> [Selected extract]:
■ ■ ■ ■

A Career for the Books

Donna Bickford, in front of her new campus home.

Photo by Carl Socolow '77.

New Women's & Gender Resource Center director discusses her research and the books that inspired it

by MaryAlice Bitts-Jackson

Donna Bickford was a teenager when she first declared herself a feminist. It was 1970s America—second-wave feminism was very much in the air—and to her, this declaration was a pathway to independence, relevance and rebellion. It wasn’t until graduate school that she came to understand what “feminism” really means, thanks to the power of literature.

Today, Bickford is the director of the Women’s & Gender Resource Center. During a recent faculty research lunch, she discussed her past and ongoing scholarship, which draws from social justice, social science and literature; her love of teaching; and the key books that inspired her along the way.

A first-generation college student, Bickford’s scholarly journey began with her first undergraduate course in 1978. It took 14 years of night courses at several community colleges and universities before she would get her degree in English from Eastern Connecticut State University, all while working full-time during the day. Another eight years later, she had completed her Ph.D. at the University of Rhode Island.

Bickford lectured at the University of Rhode Island for six years before accepting a position as director of the Carolina Women’s Center, University of North Carolina (UNC)-Chapel Hill. She excelled in both roles, and in 2011, she was named UNC’s associate director for the Office for Undergraduate Research, a position she held until joining the Dickinson community in January.

■ ■ ■ ■

> [Given records]:
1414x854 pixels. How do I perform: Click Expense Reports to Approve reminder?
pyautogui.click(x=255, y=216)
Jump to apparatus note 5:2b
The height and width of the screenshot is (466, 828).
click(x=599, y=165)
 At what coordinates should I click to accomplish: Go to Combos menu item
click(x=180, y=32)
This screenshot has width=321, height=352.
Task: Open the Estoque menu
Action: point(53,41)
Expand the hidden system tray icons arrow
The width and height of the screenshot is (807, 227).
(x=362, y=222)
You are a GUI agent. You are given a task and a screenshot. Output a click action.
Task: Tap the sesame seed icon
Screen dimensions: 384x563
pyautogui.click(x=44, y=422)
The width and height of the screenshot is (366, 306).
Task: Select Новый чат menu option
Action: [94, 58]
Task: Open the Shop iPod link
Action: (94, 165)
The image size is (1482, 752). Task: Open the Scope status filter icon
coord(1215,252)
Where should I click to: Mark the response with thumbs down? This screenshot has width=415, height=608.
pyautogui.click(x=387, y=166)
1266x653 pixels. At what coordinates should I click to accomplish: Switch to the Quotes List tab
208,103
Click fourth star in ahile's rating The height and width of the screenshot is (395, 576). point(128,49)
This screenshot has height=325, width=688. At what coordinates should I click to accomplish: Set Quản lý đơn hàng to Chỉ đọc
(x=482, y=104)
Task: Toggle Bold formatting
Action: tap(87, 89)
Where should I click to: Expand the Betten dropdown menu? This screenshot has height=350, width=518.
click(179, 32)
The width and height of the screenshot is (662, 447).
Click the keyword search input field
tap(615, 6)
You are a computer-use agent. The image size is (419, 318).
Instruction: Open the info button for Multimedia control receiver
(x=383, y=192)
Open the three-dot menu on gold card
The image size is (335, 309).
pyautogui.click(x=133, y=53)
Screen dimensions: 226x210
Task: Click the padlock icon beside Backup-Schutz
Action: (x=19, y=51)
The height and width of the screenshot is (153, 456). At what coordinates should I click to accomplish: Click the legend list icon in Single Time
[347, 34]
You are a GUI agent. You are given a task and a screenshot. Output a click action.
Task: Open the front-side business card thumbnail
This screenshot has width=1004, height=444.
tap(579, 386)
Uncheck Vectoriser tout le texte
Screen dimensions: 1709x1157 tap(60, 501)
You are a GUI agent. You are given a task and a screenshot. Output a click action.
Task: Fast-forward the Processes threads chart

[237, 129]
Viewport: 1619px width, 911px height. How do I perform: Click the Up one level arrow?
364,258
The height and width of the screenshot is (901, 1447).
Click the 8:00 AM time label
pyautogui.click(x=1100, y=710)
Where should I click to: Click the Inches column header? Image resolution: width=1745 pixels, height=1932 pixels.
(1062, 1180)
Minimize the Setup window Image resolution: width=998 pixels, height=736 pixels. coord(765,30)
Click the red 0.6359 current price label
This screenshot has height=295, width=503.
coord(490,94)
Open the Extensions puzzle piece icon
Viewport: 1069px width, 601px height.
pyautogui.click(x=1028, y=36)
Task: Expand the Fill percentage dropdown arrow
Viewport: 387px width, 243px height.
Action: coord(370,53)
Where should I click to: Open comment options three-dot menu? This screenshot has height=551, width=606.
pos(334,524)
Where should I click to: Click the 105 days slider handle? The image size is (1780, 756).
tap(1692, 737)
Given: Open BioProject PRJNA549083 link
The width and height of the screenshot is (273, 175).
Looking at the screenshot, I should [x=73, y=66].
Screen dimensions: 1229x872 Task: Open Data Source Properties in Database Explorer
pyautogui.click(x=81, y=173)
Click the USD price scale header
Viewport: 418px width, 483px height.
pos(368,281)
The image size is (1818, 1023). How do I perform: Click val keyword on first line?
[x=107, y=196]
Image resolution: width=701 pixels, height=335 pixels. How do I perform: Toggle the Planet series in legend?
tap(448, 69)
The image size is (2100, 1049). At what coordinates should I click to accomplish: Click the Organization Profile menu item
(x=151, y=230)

■ ■ ■ ■

> [Stated goal 1]:
Repeat the article on Donna Bickford word for word, from its title to its last sentence.
> [Stated goal 2]:
Express the stretch of the records from the line containing "Open the Extensions puzzle piece icon" through the line containing "tap(1692, 737)" as a JSON list of strings, one string per line and leaving out blank lines.

> [Full response 1]:
A Career for the Books

Donna Bickford, in front of her new campus home.

Photo by Carl Socolow '77.

New Women's & Gender Resource Center director discusses her research and the books that inspired it

by MaryAlice Bitts-Jackson

Donna Bickford was a teenager when she first declared herself a feminist. It was 1970s America—second-wave feminism was very much in the air—and to her, this declaration was a pathway to independence, relevance and rebellion. It wasn’t until graduate school that she came to understand what “feminism” really means, thanks to the power of literature.

Today, Bickford is the director of the Women’s & Gender Resource Center. During a recent faculty research lunch, she discussed her past and ongoing scholarship, which draws from social justice, social science and literature; her love of teaching; and the key books that inspired her along the way.

A first-generation college student, Bickford’s scholarly journey began with her first undergraduate course in 1978. It took 14 years of night courses at several community colleges and universities before she would get her degree in English from Eastern Connecticut State University, all while working full-time during the day. Another eight years later, she had completed her Ph.D. at the University of Rhode Island.

Bickford lectured at the University of Rhode Island for six years before accepting a position as director of the Carolina Women’s Center, University of North Carolina (UNC)-Chapel Hill. She excelled in both roles, and in 2011, she was named UNC’s associate director for the Office for Undergraduate Research, a position she held until joining the Dickinson community in January.

> [Full response 2]:
[
  "Open the Extensions puzzle piece icon",
  "Viewport: 1069px width, 601px height.",
  "pyautogui.click(x=1028, y=36)",
  "Task: Expand the Fill percentage dropdown arrow",
  "Viewport: 387px width, 243px height.",
  "Action: coord(370,53)",
  "Where should I click to: Open comment options three-dot menu? This screenshot has height=551, width=606.",
  "pos(334,524)",
  "Where should I click to: Click the 105 days slider handle? The image size is (1780, 756).",
  "tap(1692, 737)"
]